* BEGIN *

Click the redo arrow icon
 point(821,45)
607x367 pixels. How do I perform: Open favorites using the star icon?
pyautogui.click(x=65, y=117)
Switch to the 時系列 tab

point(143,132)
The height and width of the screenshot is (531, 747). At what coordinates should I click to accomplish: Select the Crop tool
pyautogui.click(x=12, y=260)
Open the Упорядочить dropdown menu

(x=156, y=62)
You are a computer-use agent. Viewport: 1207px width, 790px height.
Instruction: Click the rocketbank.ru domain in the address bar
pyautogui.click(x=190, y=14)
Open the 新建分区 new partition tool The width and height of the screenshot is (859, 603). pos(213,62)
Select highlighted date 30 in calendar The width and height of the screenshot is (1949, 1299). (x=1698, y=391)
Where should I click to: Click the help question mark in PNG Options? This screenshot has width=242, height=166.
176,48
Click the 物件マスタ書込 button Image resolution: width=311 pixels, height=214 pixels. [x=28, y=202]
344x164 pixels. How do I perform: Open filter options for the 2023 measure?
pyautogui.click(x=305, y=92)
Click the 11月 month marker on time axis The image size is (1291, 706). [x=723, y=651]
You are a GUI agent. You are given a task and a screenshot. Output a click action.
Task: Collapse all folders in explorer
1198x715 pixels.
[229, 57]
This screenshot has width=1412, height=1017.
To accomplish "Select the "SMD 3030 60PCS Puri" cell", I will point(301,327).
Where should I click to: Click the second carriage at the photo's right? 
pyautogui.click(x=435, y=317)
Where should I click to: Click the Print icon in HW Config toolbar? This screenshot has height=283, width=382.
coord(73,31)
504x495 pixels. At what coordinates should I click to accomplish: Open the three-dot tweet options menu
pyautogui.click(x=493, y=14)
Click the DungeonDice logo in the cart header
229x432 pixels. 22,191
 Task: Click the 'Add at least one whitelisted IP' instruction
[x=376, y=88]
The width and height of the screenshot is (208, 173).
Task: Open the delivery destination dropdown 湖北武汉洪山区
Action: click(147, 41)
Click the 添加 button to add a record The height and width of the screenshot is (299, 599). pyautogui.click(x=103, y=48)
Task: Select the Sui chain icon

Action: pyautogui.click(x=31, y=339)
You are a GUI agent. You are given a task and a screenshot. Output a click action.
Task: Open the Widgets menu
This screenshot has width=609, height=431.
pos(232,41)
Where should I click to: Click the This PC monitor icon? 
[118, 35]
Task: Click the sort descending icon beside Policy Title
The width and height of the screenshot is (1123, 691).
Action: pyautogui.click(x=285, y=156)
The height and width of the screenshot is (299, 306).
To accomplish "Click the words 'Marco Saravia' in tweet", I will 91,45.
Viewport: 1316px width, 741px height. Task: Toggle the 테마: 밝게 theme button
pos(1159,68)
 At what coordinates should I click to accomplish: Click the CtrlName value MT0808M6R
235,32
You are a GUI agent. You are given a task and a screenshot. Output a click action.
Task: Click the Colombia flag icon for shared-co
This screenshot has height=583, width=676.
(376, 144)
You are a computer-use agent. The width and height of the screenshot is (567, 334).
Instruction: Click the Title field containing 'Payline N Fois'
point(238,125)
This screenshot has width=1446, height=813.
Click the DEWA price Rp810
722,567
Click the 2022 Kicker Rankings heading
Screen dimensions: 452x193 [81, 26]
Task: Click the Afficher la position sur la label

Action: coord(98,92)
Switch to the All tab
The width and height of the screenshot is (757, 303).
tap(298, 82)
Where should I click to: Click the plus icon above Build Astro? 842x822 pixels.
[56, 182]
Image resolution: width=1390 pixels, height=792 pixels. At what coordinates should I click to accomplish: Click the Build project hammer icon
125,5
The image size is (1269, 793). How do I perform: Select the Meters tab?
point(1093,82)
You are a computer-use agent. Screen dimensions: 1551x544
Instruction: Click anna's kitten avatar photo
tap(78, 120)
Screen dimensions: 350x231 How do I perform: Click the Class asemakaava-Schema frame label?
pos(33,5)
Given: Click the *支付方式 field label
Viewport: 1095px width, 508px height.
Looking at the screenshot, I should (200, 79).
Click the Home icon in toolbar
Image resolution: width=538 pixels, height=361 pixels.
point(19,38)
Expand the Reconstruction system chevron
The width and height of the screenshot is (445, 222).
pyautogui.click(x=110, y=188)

* END *

• **WHAT THE TASK REQUIRES**
Print the stretch of entries from the line containing "Where should I click to: Click the plus" through the line containing "point(1093,82)", both ends included, without any changes.

• **TASK ANSWER**
Where should I click to: Click the plus icon above Build Astro? 842x822 pixels.
[56, 182]
Image resolution: width=1390 pixels, height=792 pixels. At what coordinates should I click to accomplish: Click the Build project hammer icon
125,5
The image size is (1269, 793). How do I perform: Select the Meters tab?
point(1093,82)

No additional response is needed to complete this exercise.